First, the accounting processes that could lead to financial misstatements were identified. Second, mission critical operational processes were identified where there were significant risks of not achieving business objectives and/or risks of misstatement. These accounting and operational processes were documented in process maps (flowcharts), using distinctive symbols to denote what were considered to be key s404 controls, other key financial controls and key operational controls. These controls were described in a spreadsheet-based control register, supplemented where necessary by further process narrative. From this understanding of each process, deficiencies in control procedures were identified and corrected. Using predetermined, documented test scripts, each key control within a process was then tested for compliance prior to drawing a conclusion about internal control effectiveness of the process.
Initially this work was done by the internal audit function, before being transferred to become an ongoing responsibility of management, working to an annual cycle.
Case Study 2
To be useful, process narrative on internal control must be sufficiently specific to indicate whether control is effective. In the three examples below, only the third is adequate. The reader of the first and second examples will be unclear as to whether it is merely the narrative that is inadequate, or that internal control is inadequate.
Control Documentation Poor
A report on duplicate invoices is produced before payments are made. It is looked at and approved by someone who plays no other part in the order processing and invoicing procedures.
Control Documentation Average
Each day, before the payments processing run, the senior creditors clerk (SCC) investigates a report on possible duplicate invoices. The SCC signs and dates this report when the check has been completed, and sends the report to James Smith for second review and final approval. James signs and dates the report to indicate completion of his review and approval of the SCC’s investigation.
Neither James nor the SCC has access to the purchase order or invoice processing SAP modules or the manual parts of those subsystems.

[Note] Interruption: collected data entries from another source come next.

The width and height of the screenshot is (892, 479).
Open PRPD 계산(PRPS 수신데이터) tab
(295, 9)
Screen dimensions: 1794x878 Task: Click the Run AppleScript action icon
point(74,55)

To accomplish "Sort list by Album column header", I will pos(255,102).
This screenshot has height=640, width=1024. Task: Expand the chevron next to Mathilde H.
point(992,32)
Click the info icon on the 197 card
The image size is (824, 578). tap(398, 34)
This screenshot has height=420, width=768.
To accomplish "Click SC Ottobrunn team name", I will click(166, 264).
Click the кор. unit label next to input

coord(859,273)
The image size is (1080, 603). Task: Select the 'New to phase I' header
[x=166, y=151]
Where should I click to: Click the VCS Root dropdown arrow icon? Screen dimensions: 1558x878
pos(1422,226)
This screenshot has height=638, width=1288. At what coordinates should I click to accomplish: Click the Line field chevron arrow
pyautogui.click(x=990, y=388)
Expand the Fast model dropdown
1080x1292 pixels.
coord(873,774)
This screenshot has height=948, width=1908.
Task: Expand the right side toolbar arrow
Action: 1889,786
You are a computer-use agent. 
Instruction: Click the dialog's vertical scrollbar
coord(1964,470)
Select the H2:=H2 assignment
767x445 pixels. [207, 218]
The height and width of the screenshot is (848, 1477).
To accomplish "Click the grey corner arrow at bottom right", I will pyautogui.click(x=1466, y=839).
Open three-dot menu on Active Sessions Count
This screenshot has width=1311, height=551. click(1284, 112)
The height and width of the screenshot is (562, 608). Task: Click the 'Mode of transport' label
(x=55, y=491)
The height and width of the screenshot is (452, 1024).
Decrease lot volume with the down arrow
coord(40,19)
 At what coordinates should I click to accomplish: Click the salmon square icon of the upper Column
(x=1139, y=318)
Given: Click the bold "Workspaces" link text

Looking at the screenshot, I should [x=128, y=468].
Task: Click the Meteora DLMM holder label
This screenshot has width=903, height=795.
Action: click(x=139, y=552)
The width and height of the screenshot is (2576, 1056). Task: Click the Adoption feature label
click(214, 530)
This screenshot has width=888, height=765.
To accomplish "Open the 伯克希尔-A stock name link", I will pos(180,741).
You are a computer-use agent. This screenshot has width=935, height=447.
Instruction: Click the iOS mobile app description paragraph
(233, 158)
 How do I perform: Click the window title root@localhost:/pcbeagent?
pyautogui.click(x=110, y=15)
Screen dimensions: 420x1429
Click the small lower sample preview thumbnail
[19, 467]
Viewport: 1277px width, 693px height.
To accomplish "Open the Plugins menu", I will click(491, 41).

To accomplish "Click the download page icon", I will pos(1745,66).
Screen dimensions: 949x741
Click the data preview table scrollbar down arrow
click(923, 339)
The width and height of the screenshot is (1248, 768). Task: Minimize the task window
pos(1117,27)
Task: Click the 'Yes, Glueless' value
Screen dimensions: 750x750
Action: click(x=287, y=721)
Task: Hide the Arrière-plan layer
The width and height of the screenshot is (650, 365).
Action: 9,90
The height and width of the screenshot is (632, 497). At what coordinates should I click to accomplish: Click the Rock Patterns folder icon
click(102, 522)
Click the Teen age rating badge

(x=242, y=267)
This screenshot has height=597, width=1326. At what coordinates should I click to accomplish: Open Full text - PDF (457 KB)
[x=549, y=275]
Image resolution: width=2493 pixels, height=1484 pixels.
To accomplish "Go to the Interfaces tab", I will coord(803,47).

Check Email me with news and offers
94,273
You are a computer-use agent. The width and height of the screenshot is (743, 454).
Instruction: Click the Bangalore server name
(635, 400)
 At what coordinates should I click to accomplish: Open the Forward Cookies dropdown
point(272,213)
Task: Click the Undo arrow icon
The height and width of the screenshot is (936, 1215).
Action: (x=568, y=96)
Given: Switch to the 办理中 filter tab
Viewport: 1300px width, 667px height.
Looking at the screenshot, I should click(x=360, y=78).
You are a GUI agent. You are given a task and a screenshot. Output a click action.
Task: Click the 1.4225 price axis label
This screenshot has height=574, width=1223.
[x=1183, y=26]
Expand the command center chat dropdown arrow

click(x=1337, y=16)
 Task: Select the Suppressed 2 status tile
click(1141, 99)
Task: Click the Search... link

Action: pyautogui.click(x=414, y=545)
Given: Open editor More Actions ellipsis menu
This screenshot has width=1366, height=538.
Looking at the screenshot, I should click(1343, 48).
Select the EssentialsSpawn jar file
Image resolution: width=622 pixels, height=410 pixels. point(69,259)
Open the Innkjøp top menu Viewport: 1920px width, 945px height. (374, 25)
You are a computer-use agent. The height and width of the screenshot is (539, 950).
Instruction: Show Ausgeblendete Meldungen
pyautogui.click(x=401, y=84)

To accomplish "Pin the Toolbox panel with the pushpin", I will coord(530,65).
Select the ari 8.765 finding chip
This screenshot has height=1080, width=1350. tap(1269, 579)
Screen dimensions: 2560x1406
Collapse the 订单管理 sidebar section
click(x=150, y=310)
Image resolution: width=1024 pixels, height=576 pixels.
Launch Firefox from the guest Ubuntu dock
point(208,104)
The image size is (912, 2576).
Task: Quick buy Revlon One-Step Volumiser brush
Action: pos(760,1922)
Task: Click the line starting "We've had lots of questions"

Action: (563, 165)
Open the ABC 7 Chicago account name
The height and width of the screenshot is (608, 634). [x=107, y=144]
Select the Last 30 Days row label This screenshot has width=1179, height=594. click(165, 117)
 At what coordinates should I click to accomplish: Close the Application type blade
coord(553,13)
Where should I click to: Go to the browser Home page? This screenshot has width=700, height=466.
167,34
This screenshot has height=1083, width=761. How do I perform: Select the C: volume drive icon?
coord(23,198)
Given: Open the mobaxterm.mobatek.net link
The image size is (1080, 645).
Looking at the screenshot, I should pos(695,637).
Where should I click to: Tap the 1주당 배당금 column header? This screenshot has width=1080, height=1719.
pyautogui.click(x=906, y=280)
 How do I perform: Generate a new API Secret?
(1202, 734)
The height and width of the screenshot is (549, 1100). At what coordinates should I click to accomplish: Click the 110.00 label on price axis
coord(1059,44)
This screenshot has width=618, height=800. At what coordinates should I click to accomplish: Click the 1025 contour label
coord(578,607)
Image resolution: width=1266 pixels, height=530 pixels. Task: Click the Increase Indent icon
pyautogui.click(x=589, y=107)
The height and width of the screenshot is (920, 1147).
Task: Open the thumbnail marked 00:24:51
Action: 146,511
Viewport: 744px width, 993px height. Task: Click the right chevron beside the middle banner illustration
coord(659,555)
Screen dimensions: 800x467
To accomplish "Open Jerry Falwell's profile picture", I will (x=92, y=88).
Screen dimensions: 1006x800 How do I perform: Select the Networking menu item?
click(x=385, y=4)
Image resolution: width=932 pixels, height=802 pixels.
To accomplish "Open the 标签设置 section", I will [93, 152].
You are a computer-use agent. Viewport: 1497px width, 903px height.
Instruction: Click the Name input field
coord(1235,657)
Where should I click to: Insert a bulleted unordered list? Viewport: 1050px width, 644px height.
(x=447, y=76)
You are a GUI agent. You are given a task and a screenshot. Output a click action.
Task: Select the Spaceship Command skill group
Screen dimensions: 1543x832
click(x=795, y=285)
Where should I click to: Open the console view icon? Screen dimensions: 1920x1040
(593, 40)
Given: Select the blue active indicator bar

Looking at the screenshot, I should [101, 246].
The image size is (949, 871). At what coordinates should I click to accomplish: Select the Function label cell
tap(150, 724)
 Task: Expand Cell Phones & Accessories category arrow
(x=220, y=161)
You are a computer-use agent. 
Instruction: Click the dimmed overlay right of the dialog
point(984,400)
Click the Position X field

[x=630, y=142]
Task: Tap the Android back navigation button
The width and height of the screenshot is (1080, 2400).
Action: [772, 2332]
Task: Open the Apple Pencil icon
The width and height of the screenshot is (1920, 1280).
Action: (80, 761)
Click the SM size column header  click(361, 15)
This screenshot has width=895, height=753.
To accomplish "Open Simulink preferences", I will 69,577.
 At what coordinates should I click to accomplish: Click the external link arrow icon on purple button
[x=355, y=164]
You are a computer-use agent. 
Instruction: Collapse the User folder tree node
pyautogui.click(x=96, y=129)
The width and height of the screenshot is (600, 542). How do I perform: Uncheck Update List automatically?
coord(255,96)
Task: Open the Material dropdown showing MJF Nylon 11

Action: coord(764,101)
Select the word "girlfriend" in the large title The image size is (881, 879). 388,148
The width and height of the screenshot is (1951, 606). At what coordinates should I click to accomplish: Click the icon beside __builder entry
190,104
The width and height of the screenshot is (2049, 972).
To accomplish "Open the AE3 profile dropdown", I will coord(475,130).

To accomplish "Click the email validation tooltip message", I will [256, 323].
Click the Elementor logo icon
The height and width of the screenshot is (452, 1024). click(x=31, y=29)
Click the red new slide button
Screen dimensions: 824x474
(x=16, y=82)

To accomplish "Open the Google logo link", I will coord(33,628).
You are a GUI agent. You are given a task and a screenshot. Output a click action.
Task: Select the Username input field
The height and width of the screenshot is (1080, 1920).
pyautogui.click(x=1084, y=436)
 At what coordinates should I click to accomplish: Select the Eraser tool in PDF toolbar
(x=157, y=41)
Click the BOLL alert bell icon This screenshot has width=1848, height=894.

Control Documentation Good
Daily, before the IT-based processing of payments, the SCC personally prints out a possible duplicate payments report from the payables module in SAP (SAP report code 9VDFZ3). This report may indicate five possible types of duplicate (refer to details in the process narrative).
The SCC investigates the possible duplicate invoices as indicated in the report by checking the accuracy of invoice data captured in the SAP accounts payable module against original invoices, making sure that each invoice is valid by reference to source documentation such as purchase orders as necessary.
The SCC has no responsibility for other elements of this system, not having any involvement in, or other access to, the processing of purchase orders or invoices—these access rights are blocked to the SCC by the accounts payable module.
When the SCC has completed the investigation, he signs and dates the possible duplicate payments report to indicate that the investigation has been completed. His manager then reviews the possible duplicate payments report, together with the relevant, supporting evidence and comments from SCC’s investigation. If the manager is satisfied by the investigation and supporting evidence, he signs and dates the possible duplicate payments report to indicate approval of the SCC’s investigation.